▶ TEXT SHOWN
%%
Reviewed by William H. Fisher, College of William and Mary, Williamsburg, VA. Reading
Descola's book brought to mind a conversation I'd long forgotten.
Once when canoe fishing during my thesis fieldwork in Brazil I overheard
a Juruna man, whose people have long dwelled along a major Amazonian waterway,
grill a forest-dwelling Kayapo about his tribe's dietary restrictions.
Systematically, the two exchanged information about what fish, fowl and
game animals each consumed or avoided, cheerfully noting areas of agreement
and disagreement. At that moment I imagined a ghostly anthropological
twin seated at the far end of the canoe furiously taking notes. Reflecting
the unyieldingly different approaches within our discipline, if I was
concerned with deciphering the meaning of food taboos, my twin would certainly
be pondering their adaptive implications given the respective environments
of the Juruna and Kayapo. The conversation would serve as very different
grist for our analytical mills. Descola's work echoes this remembered/imagined
scene, as it also concerns itself with the opposition between the different
subsistence potential of the Amazonian varzea and terra firme (he defines
these as riverine and interfluvial biotopes) and the void between ecological
and symbolic approaches in anthropology. Dr. Descola's
research represented in this volume is as challenging as one might conceive.
%%
Answer from the book review above:
(a) In what country was the reviewer doing thesis fieldwork?
(b) Which two peoples did the men in the canoe belong to?
(c) How does Descola define the varzea and terra firme?

▶ SUPPLIED MATERIAL
%%
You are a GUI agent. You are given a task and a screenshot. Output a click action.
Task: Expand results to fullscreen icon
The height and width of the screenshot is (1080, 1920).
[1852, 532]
%%
▶ THE SOLUTION
(a) Brazil.
(b) The Juruna and the Kayapo.
(c) As riverine and interfluvial biotopes.